# To help or not to help?



## badgrammar

Hi, I am just wondering - lately I have seen a couple of posters asking for simple 1-line persoanl translations in the French forum.  I presume they don't speak any French at all, and simply need a quick favor.  In my mind, this is quite a long ways from asking for a "free translation service", and is certainly not the same as doing people's homework for them.  I have also asked for translations in other languages that I do not speak or don't speak very well, without providing my idea of what it means first.

So is it ok to help people in this way?  Or are we not supposed to give anyone a translation of anything if they have not tried to do it themselves first?

Thanks!


----------



## jester.

Maybe it wouldn't be too bad to allow simple and short translations of 1, 2 or 3 sentences but I see a certain problem arrising: Who can decide and how can be decided whether a text is short enough to be translated? I guess that would be quite difficult.

Another problem is that many people would take translations for granted and so there would be even more people who just want a quick favour, but I guess it would result in a chaos...


----------



## alc112

If you see a new user asking for a very long translation, is easy to find out he or she is just asking for that and won't enter to WR anymore.
You can't ask this people to do an attempt.
I have asked some questions in languages that I don't know in the forum and recieved answers. I guess one of the reasons is that forer@s see you are indeed a member of the forum and you say you don't know that language.
Anyway, nobody can oblige you to reply a post asking for a translation if you don't want to.


----------



## Etcetera

I totally agree with *alc112*. 
BTW, what does 'forero' mean? I've seen this word several times here, and I can't guess what it can mean...


----------



## emma42

forero and forera mean Forum members.  Some people also use forer@ as the plural.


----------



## Etcetera

Thanks. Does this word come from Spanish? It looks like so.


----------



## geve

emma42 said:
			
		

> forero and forera mean Forum members. Some people also use forer@ as the plural.


Not as the plural - as the "all gender inclusive"! The @ includes both A and O, so both feminine and masculine in Spanish. There's a thread somewhere telling the birth of the word, I'm sure someone will find it... (forer@s would be the plural, and forer@s was suggested by someone in the Fr-En forum, to include the potential visitors from other planets, in a thread where we had behaved very badly  )


----------



## badgrammar

Ok, I just answered a post that I thought was a reasonable request, but that another forero did not wish to answer until the person made an attempt at it. I am definitely against doing any translation longer than a few sentences, but I do understand people sometimes need small translations for personal reasons.  That's not a problem, and as Alc sys, you don't have to reply if you don't want to....


----------



## Etcetera

*geve*
You're cruel! 
Or is that a hint for me to start learn French?


----------



## geve

Now my post above was not really on-topic, but I find the question interesting. I have the feeling that the way the "no translation/no proofreading" rule is enforced really depends on the sub-forums. 
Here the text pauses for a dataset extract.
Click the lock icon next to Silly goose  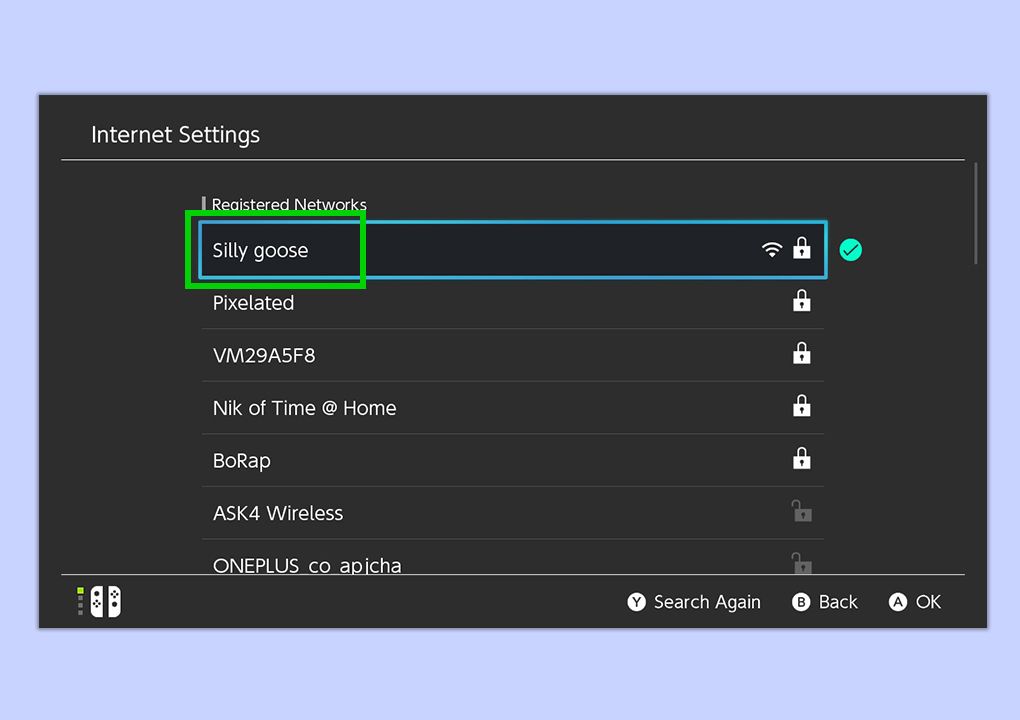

Yesterday I reported a thread that asked for a translation of a long text. Then I checked the profile of the poster and saw that (s)he had made several requests, each asking for translations and never giving an attempt. And the person says the sentences or texts are to be put on an educational website for language learners!!! I really don't understand. 
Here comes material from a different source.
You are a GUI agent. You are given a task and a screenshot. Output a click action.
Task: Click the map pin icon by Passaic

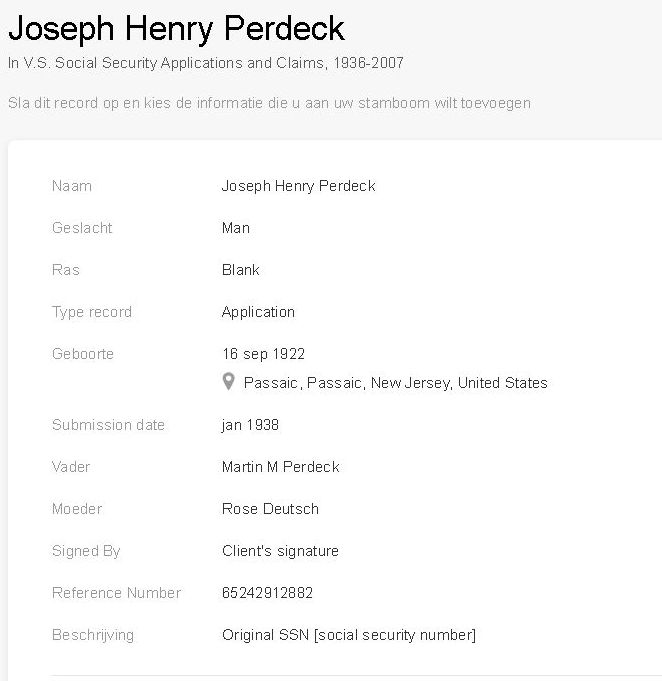(x=228, y=382)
I've also noticed threads in other forums that would have been closed right away in the Fr-En (this one for instance would have been closed only because of its title)

On the contrary, on the Fr-En forum at least, some forer@s indicate that suggesting a translation for a small sentence (or even an idiom!) should not be done if the person doesn't give it a try first. I think this is a bit excessive, as I wrote in this other thread. Sometimes, you really have no idea how to translate a sentence, and it doesn't seem to go against ethics, pedagogy or the course of this forum, to provide assistance.
I think we should just rely on good sense and good faith for such matters.


----------



## Etcetera

I think it can be a good idea to give your own version of translation (however clumsy it may seem) ot at least part of your version, so people could see you tried to translate the sentence. One more advantage of such an approach is that people can see what causes the problem with translation and may give you additional advice. Isn't it so?


----------



## Jana337

As Geve said, we should employ common sense. Reasonably long translations into languages that the thread opener does not speak are not affected by our homework policy. For example, I asked our Hebrew speakers to translate a happy birthday message for me.
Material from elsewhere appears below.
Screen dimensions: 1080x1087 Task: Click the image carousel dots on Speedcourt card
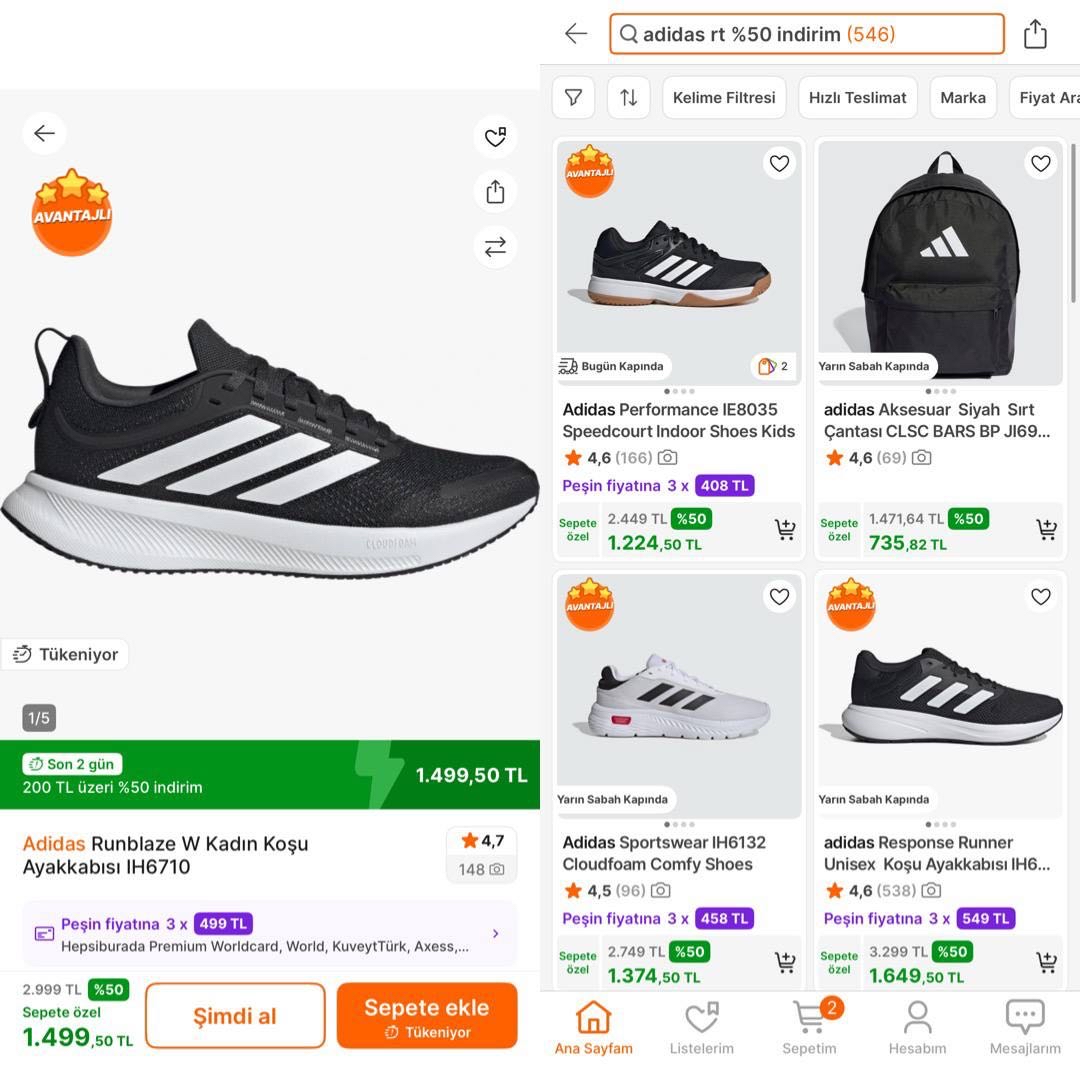click(x=679, y=391)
Some cases are not that obvious: If a newbie wants to have translated something that does not look like a school assignment, you will hardly be scolded by moderators for helping out. If you are not sure, wait for us - we can sometimes elicit a confession by PM. 

If it is not a new forer@ you don't know well, check their previous posts. Systematical abuses of the forum are not hard to detect. 

Jana


----------



## fenixpollo

I agree, Etc., but in the cases that Alc and geve mentioned, there are some posters who don't speak enough of the target language to even give it a try. 

I think that geve's idea is a good one: try to find out as much as you can about the poster and their motives.  If you doubt their integrity, pass it by -- there are so many other people who need help.  But if you don't have reason to doubt the poster, I say _HELP! _ That's why we're here, after all.


----------



## Joelline

Sometimes, it takes more than just common sense; it takes experience! I recently got taken in by a "professor" who was writing a letter of recommendation for one of his students (here). He asked for some proof-reading/correction help. As a professor, myself, and knowing how carefully I try to write my own letters of recommendation, I plunged in. I did notice that the professor had put his own nick in place of the student's name, but I thought he was simply preserving privacy! I probably spent over an hour with him as he then asked lots of questions about fine points. When I went back to see if he had any other questions, I found that a Mod had deleted the posts! I was dumbfounded. I PM'd the mod who told me that he suspected that this was a student writing his own "letter of recommendation" and that he (the Mod) would get back to me. Sure enough, the Mod elicited a "confession." 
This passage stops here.